Problem requirements
Copy out the material below, swapping every "screenshot" for "screen capture" and keeping everything else the same. Leave out the pictures.

___

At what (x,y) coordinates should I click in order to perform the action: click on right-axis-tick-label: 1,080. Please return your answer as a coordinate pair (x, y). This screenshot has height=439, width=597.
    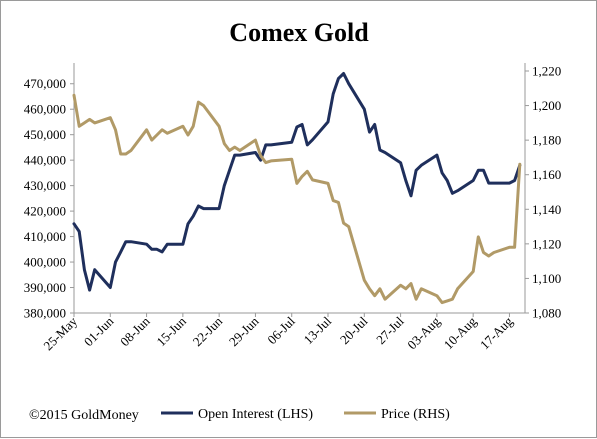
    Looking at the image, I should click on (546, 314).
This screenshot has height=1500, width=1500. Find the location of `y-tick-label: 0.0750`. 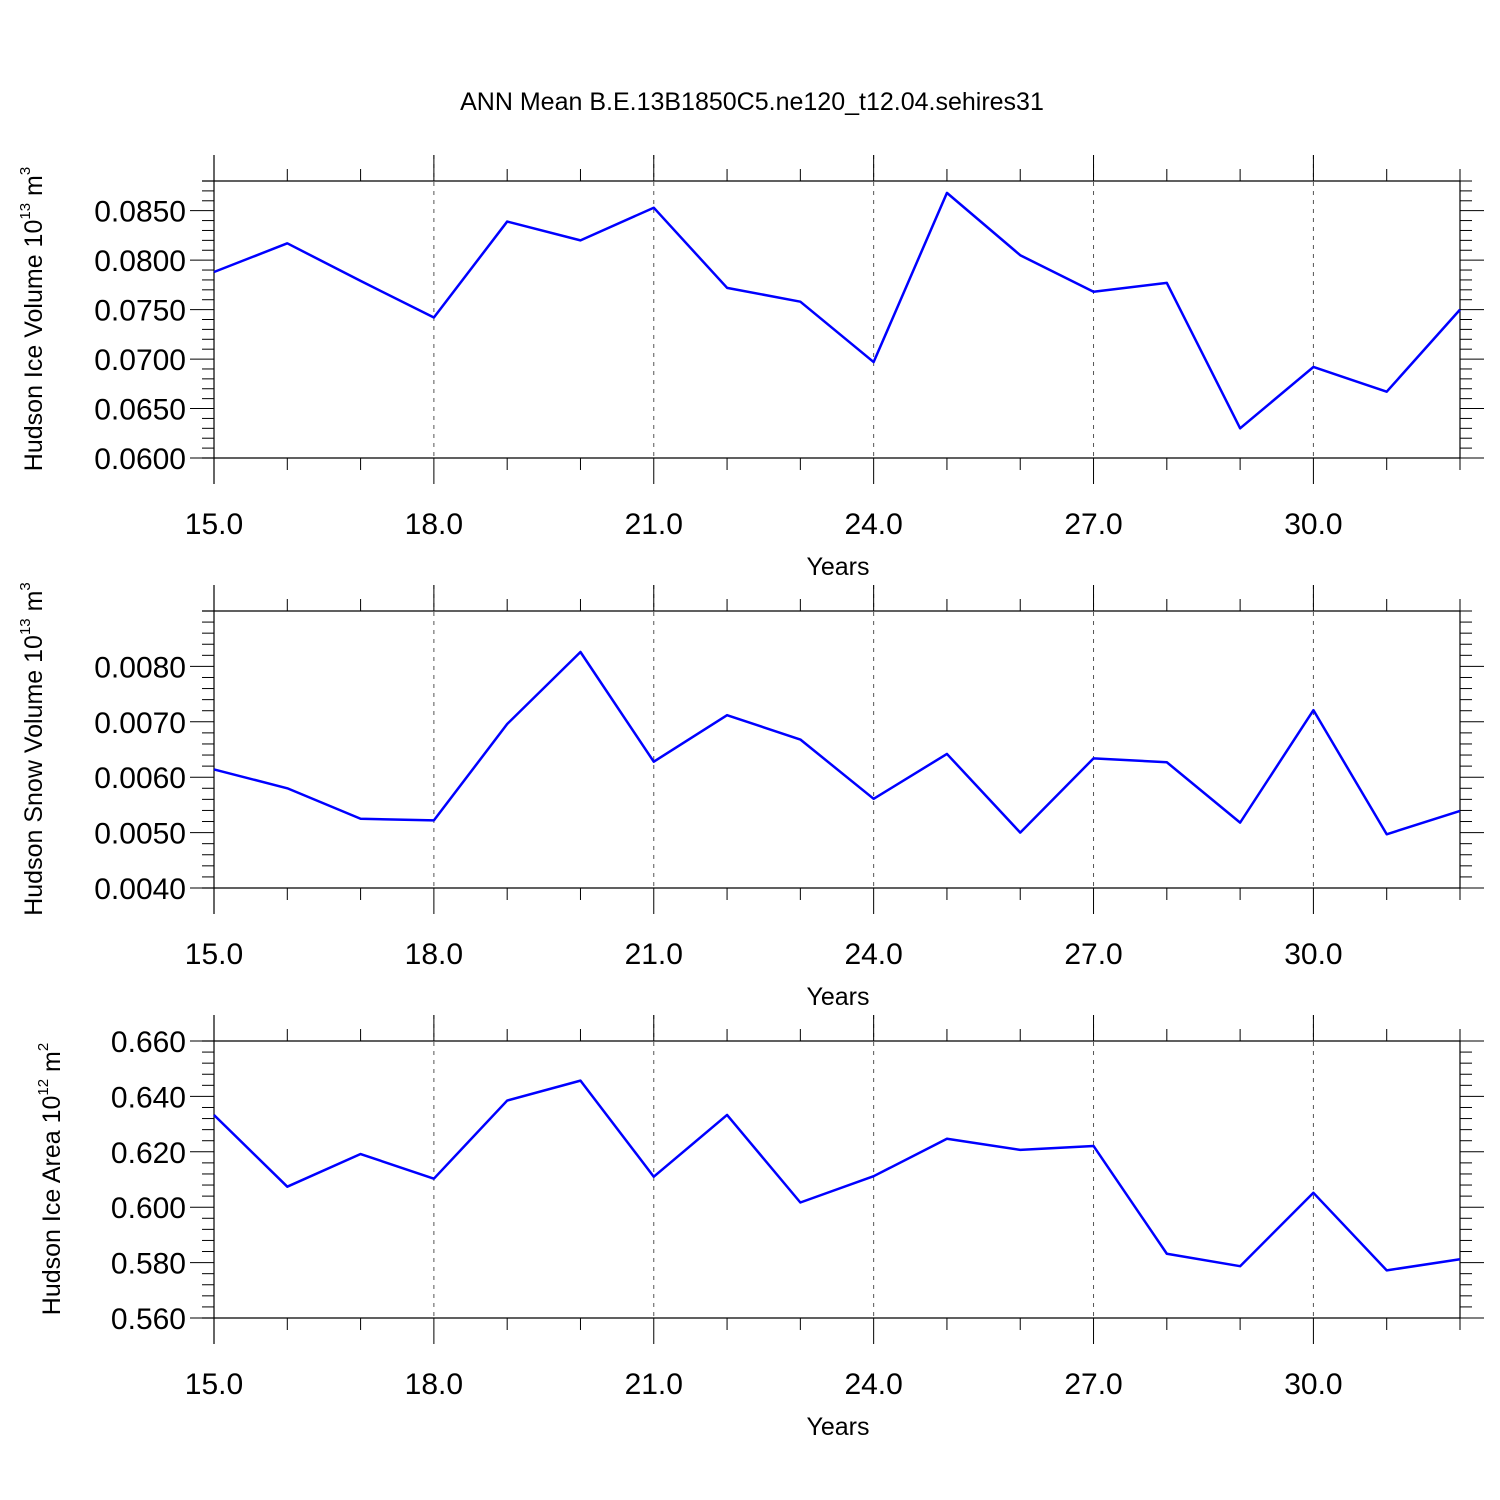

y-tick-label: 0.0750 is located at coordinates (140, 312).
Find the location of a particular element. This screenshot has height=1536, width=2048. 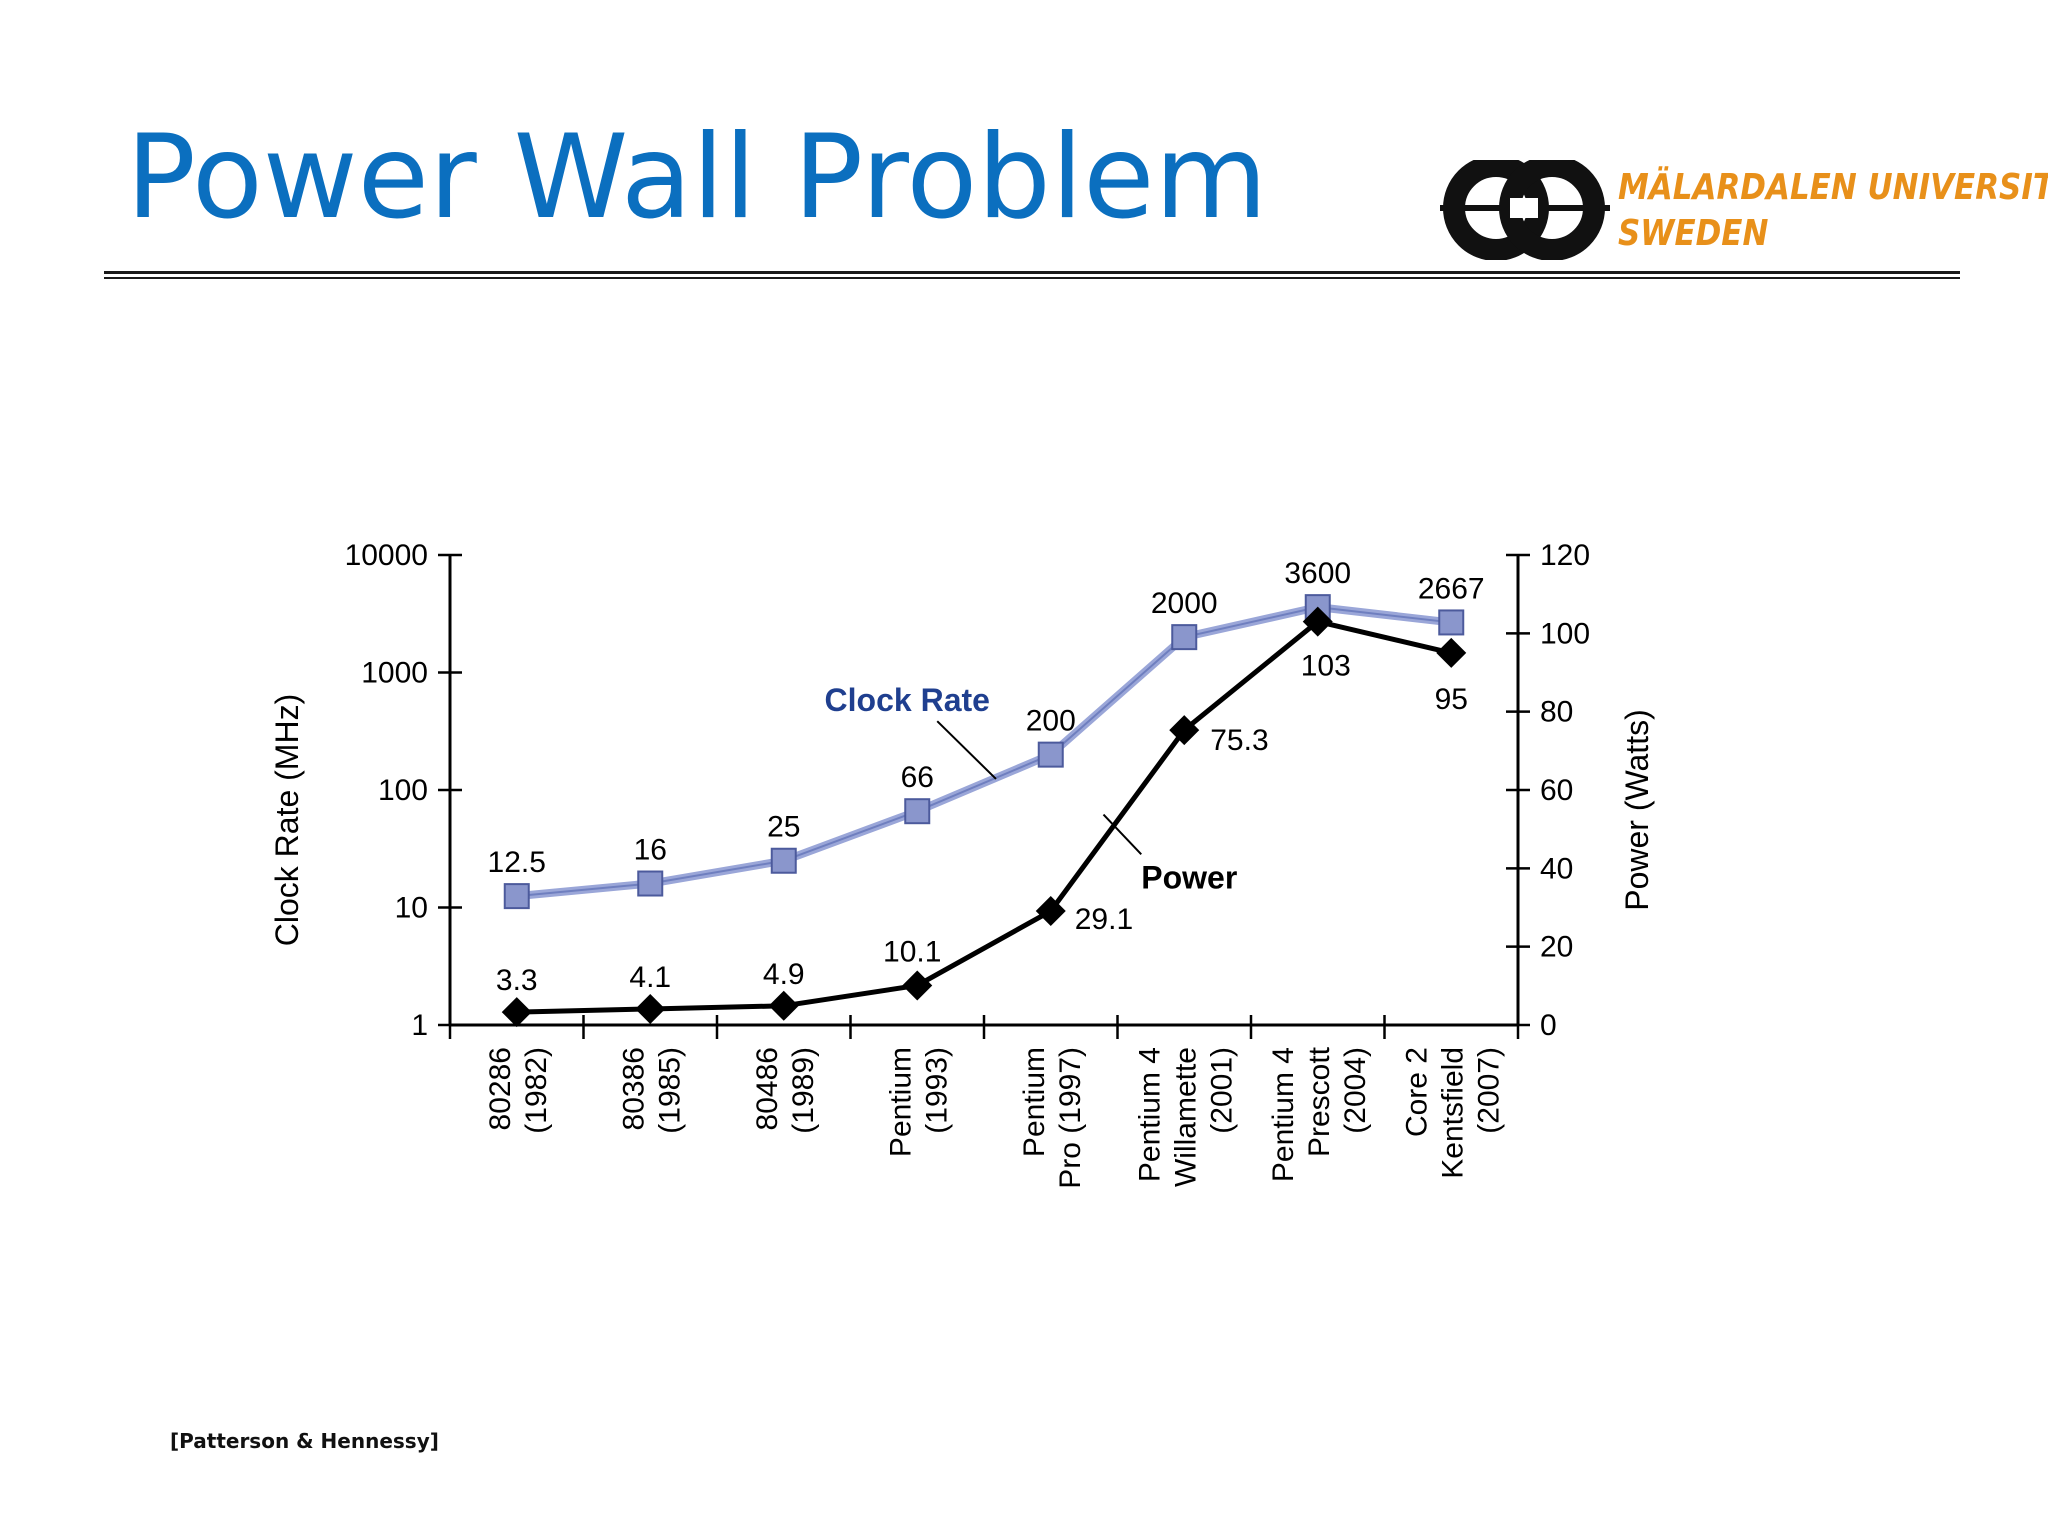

___

Finished exercise
At what (x,y) coordinates should I click in order to perform the action: click on right-axis-tick-label: 1,080. Please return your answer as a coordinate pair (x, y). This screen capture has height=439, width=597.
    Looking at the image, I should click on (546, 314).
This screen capture has height=1500, width=1500. Find the location of `y-tick-label: 0.0750`. 

y-tick-label: 0.0750 is located at coordinates (140, 312).
Find the location of a particular element. This screen capture has height=1536, width=2048. 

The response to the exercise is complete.